I came up with nothing. There were no instances that came to mind at all.
I’m sure there have been plenty, but the fact I couldn’t specifically remember freaked me out.
All I distinctly came up with was a time was when I was very young (My Cousin and I had “waxed” our aunts’ kitchen floor by sticking wax paper on our feet and sliding around – still the best idea ever!).
“Fuck this!” I thought, “I want to have more of those moments.”
You need to spend quality time with people who make you feel good- my soul said. Damn you, soul, for always being right!
I racked my brain.
Who should I reach out to? Although I have a lot of really great friends in New York City, there are very few that really know me.
That would get my sarcasm or jokes or references back to “that one time”, or be able to share in my interest of contemplating life.
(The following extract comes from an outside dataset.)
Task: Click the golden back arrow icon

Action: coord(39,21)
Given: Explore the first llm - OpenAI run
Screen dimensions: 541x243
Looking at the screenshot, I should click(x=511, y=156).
But, to stop listing all my setbacks, I realized I would have to forge some new relationships or work on current ones by being completely vulnerable – which scared the shit out of me (and which truthfully, still does).
I’ve spent the last month or so around people at work and with “friends of friends” being very quiet and probably appearing miserable, uninterested, or just like a bitch.
Truth is, I’ve been scared that I won’t fit in and also frustrated that all people seemed to talk about was work and partying or how someone looked.
Forgetting that you get what you put in, I have stayed quiet instead of trying to start a meaningful conversation. Offering no vulnerability was giving me none in return, and my interactions with people have been mostly average at best.
In the last week or so, I’ve been making an active effort to spend more time with friends and allow myself to open back up again.
It’s happening slowly, but I’m already starting to feel better.
All along, it’s been those kinds of connections I was missing. If I want to realize my dream of writing and traveling and sharing my experiences, it will require a willingness to feel totally out of place, and still be authentic and make true connections. I have to start somewhere, so I’m starting at home.
Have you moved somewhere and found it hard to open up to new people?
Or do you feel like you’re not being yourself around people to fit in? What do you do to make it easier or to make memorable connections? I’d love to hear!